Second mouvement : une liberté poétique totale
La comparaison avec le Petit-Poucet (v6 à 7)
Nous allons étudier, dans ce second mouvement, les libertés poétiques -et donc la modernité- que Rimbaud s’octroie. S’il s’était permis quelques audaces dans le premier mouvement, nous allons voir que ces dernières se multiplient dans la suite du sonnet. Le vers 6 s’ouvre sur une analogie plutôt originale, mise en exergue par un tiret : “- Petit-Poucet rêveur”. Rimbaud devient, à son tour, un personnage de conte merveilleux qui ne sème pas des cailloux, mais des rimes, lui permettant de retrouver sa route.
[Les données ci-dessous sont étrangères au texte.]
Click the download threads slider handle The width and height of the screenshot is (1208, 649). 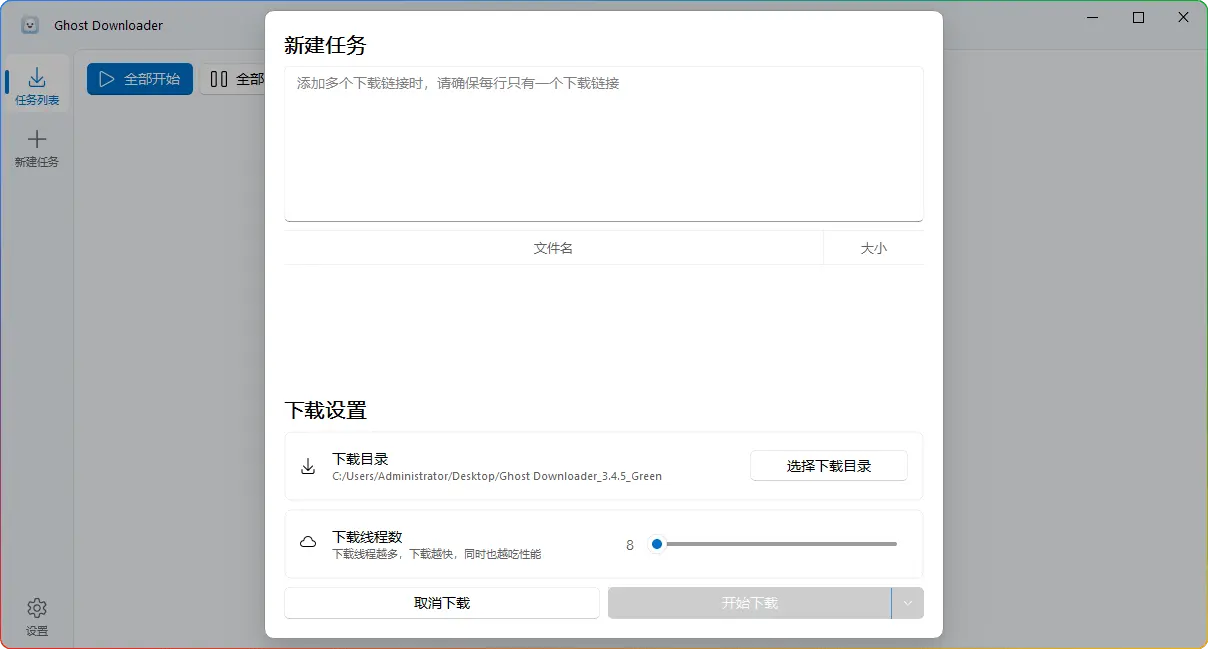coord(657,544)
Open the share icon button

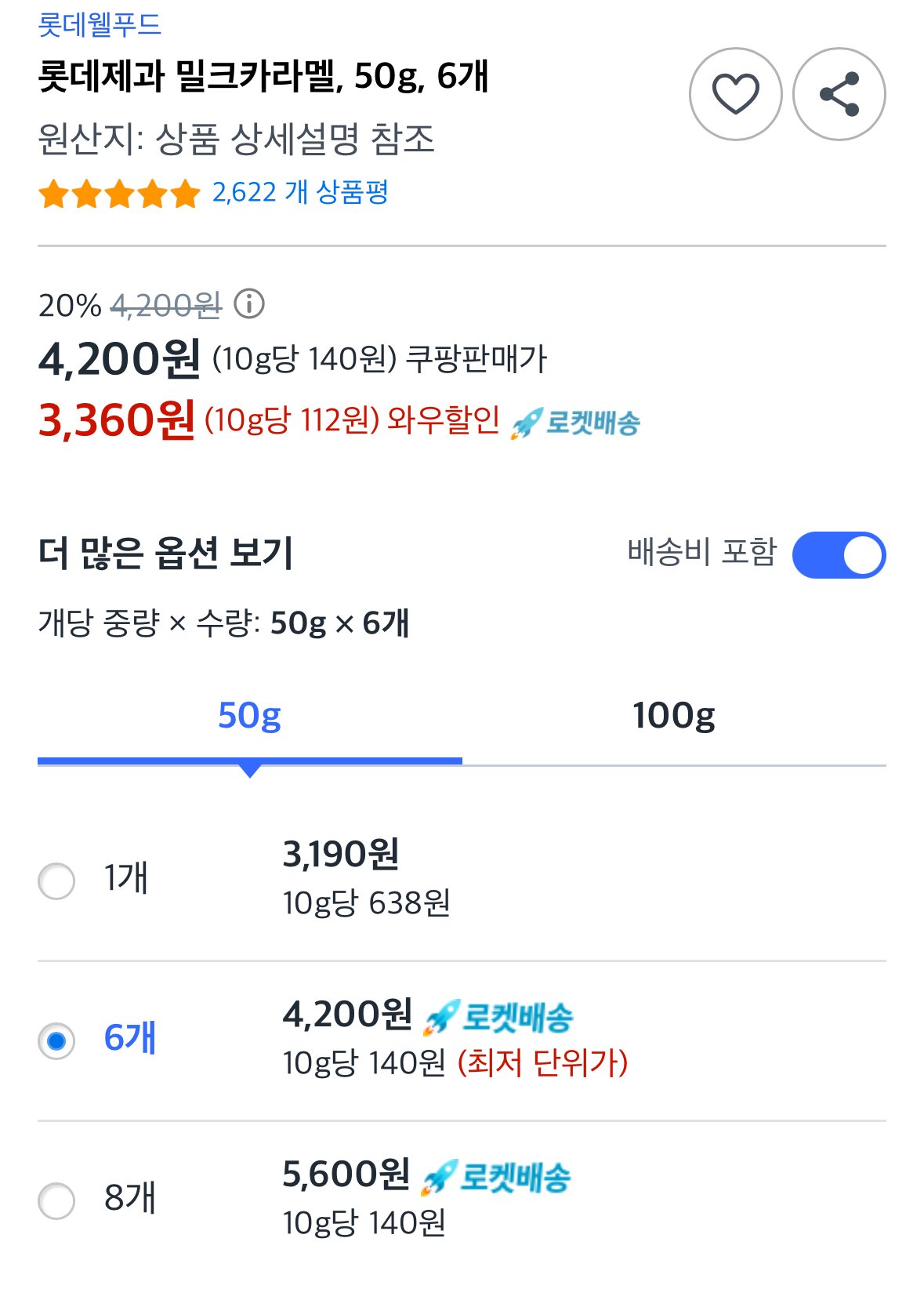839,94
Pour illustrer cette idée, il utilise un rejet au vers 7 qui met en lumière le substantif “rimes” placé en début de vers grâce au rejet : “j’égrenais dans ma course / des rimes”. Le poète montre son désir de répandre de la poésie partout où il passe. L’utilisation, en outre, du substantif “course” révèle cette hâte, cette envie de fuir pour découvrir les confins du monde mais aussi pour repousser les limites de la poésie.